In 2008, University of Colorado Boulder (CU-Boulder) librarians began informal discussions as they became aware of faculty and researchers' growing data management needs, particularly in STEM disciplines. This demand came about in part as a result of increasing requirements that federal grants data be managed and archived; the University Libraries (the Libraries) were being asked to provide solutions. Conversations with faculty and an initial survey conducted by the Libraries indicated that researchers wanted a tool that would allow a cohesive presentation of their intellectual output and that would, above all, save them time spent on data management planning. In addition, researchers indicated that they wanted layers of authentication and that data reuse was not regarded as a primary purpose. They also expressed the need to manage orphan data as well as teaching and learning materials that accompanied their research projects.

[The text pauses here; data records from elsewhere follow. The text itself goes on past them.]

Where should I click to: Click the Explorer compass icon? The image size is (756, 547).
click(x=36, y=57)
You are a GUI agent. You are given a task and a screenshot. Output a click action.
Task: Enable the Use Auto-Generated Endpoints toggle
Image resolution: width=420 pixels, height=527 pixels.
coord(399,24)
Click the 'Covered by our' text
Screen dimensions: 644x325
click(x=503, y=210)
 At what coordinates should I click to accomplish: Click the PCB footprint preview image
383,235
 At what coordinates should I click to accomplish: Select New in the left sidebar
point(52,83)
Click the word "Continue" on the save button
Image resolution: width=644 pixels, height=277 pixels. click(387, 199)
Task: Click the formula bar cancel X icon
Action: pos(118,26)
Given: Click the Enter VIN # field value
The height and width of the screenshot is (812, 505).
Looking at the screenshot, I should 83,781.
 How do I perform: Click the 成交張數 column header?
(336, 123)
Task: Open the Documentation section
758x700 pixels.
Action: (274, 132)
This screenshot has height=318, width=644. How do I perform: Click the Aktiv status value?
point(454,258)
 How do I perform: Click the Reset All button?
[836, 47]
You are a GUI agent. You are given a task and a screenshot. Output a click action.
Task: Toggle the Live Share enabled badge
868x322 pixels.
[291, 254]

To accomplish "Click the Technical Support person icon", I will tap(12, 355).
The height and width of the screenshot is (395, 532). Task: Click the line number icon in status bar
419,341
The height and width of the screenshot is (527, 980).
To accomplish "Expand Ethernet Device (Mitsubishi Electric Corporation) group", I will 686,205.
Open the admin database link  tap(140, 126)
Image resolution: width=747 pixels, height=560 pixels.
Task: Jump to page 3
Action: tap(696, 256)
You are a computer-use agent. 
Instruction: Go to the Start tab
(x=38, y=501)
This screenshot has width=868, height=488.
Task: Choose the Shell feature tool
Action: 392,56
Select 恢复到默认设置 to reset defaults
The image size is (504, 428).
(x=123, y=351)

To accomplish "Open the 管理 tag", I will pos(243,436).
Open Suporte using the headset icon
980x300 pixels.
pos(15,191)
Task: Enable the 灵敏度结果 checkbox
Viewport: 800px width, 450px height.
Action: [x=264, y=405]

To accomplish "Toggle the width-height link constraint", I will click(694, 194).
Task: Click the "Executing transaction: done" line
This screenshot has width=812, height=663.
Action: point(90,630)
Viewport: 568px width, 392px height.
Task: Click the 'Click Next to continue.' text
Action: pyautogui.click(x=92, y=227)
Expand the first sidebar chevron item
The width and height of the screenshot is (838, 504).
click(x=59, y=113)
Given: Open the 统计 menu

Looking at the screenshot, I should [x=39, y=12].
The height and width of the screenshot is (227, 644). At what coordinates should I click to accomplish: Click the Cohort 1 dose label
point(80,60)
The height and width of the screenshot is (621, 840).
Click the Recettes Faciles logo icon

As a result, interested librarians created an informal group to discuss responses and strategies to meet data management needs. Using Google Groups, CUBDataLibrarians shared reports, articles, workshop information, and more to help inform their efforts. Membership eventually grew to 28 and included staff from nearby federal labs and institutions, such as the U.S. Department of Commerce Boulder Labs and the National Center for Atmospheric Research (NCAR). In addition, a staff member from CU-Boulder Research Computing joined the group as a core member.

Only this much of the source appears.